→ **Work instructions**
Give all the records again, with no alterations.

Stored data
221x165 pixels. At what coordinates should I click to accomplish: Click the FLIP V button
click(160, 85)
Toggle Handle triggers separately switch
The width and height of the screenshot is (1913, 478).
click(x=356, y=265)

→ **Answer space**
221x165 pixels. At what coordinates should I click to accomplish: Click the FLIP V button
click(160, 85)
Toggle Handle triggers separately switch
The width and height of the screenshot is (1913, 478).
click(x=356, y=265)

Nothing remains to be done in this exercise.